Quoted text:
Tyler Jorgenson 17:33
Yeah, there’s no, it’s interesting how we go and Amazon such a great example of what has happened where we go from centralizing everything, right? Oh, let’s get rid of all these bookstores, it’s all gonna come from us. And then all of a sudden going back into a decentralized manner like we’re but it’s adjusting, it’s not an exact replication. But Amazon now has local small, almost like bodegas like little small stores. But the data that they’re used to be able to make sure they have the products that neighborhood wants, the things like that is remarkable the amount of data that’s out there.
I think there’s a big shift in even just in the info space where I I’m a big believer of blending the digital with the physical, I think like you like you, the way you describe books is really a big deal. And I think it’s it’s great if somebody is in the physical or the info space, how can you add physical products into it? You have a lot of customers that ship a lot of stuff. What are some of the commonalities of the people who are that seem to be successful and keep shipping?
Yeah, the the number one commonality is this. If you want to have success in e commerce, develop one product, focus on that one product until you make a million bucks, then then you can focus on the next product until that first product hits a million dollars, do not try to expand your skew count until that one product has hit the million dollar. It is amazing to me if you’re familiar with with Organify and Drew Canole and what he’s done with Organa phi, it was absolutely amazing to me to watch him prove this concept. So many times they didn’t really change the concept when they’ve come out with a new product. So their green juice just crushed it they hit a million dollars then they created their the next one which was red juice, right? But they they they matched it they said okay, we’re not going to grow we’re not going to have another product Come on until this red juice now does a million dollars. And so they just did that over and over again. And they saw like okay, this product is going to hit a million dollars. Let’s scrap scrap it. Move on to the next one.

Provided material:
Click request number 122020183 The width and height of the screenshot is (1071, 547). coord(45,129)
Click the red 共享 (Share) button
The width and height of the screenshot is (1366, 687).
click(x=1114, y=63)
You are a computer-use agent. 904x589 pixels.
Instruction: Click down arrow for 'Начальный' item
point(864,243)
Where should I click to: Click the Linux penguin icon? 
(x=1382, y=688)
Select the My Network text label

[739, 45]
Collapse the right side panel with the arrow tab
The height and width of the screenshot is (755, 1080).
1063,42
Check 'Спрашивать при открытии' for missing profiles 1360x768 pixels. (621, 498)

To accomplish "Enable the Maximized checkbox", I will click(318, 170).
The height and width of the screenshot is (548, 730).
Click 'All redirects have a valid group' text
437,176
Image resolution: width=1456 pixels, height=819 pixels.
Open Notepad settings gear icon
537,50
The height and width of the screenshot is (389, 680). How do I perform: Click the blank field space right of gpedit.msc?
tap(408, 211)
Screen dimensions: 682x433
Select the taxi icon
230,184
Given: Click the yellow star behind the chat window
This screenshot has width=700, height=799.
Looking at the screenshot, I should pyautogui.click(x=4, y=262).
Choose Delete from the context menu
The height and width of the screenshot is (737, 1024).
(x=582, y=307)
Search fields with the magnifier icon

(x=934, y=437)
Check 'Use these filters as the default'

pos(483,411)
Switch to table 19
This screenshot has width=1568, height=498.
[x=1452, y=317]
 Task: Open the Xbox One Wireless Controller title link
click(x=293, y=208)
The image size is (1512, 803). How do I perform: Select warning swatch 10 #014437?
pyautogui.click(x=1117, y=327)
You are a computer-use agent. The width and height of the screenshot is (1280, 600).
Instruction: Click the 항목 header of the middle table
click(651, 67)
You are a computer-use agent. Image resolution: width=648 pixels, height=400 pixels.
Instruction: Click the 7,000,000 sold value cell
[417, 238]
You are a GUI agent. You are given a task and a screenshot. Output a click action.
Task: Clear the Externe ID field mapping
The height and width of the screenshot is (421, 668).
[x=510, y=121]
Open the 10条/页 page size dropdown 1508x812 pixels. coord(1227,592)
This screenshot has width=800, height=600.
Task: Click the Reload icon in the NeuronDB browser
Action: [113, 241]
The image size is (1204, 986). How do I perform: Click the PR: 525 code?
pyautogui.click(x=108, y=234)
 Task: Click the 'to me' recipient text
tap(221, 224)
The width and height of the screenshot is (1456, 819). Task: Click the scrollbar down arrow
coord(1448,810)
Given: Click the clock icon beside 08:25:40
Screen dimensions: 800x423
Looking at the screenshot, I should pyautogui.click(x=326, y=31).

Tasks to carry out:
[1] Quote the e-commerce interview excerpt verbatim, starting at the words "I think there’s" and stopping after "and keep shipping?".
[2] Continue the e-commerce interview excerpt from the point where it stops.

Per-task outputs:
[1]
I think there’s a big shift in even just in the info space where I I’m a big believer of blending the digital with the physical, I think like you like you, the way you describe books is really a big deal. And I think it’s it’s great if somebody is in the physical or the info space, how can you add physical products into it? You have a lot of customers that ship a lot of stuff. What are some of the commonalities of the people who are that seem to be successful and keep shipping?

[2]
Tyler Jorgenson 19:42
That’s I think I hope that people realize that are listening how powerful that advice is. So many times I have clients who are like, okay, we have this website and I want to get 5000 skews on it. And I’m like, What are you talking about? Like, you don’t know what people are coming to your website for at that point, like You and you’re manufacturing this product, let’s sell that right or you’re importing this product. Let’s focus on that. And I heard once the saying that every skew you add to your business, like adds an order of complexity by like, by seven or something like that. And so, but basically, it’s not just one plus one is now two products are two areas a breaking point in its amplification, there’s that it’s significantly harder. And you and I have talked before about people who started and they spent hundreds of 1000s of dollars on inventory of all these skews. It’s beautiful, they have it all figured out. But then they don’t even know how to sell one of them. Right? So it also has like a risk balance, right? Like, we’re not going to get stuck with $10 million of inventory, because you did 30 products or 100 products, you started with one
focus. Yeah. And that’s one of the saddest days for me. And the hardest days for me is to see companies just spend hundreds of 1000s of dollars on a product or a on their company on their business on their e commerce business. And I, I’ve had to throw so many products away into the trash into the dumpster. And just like, it rips me and tears me apart.
Tyler Jorgenson 21:12
Yeah, it is. I’m all about failing forward. Right? Like, okay, we made, you know, we tried something, it didn’t work, we tested it. But it’s really hard when you see that failing, like, where the test wasn’t done intelligently or cautiously. Right. So then you’re just seeing waste at that point. And that’s super hard. What are some of the common Now, obviously, other than doing more than one product?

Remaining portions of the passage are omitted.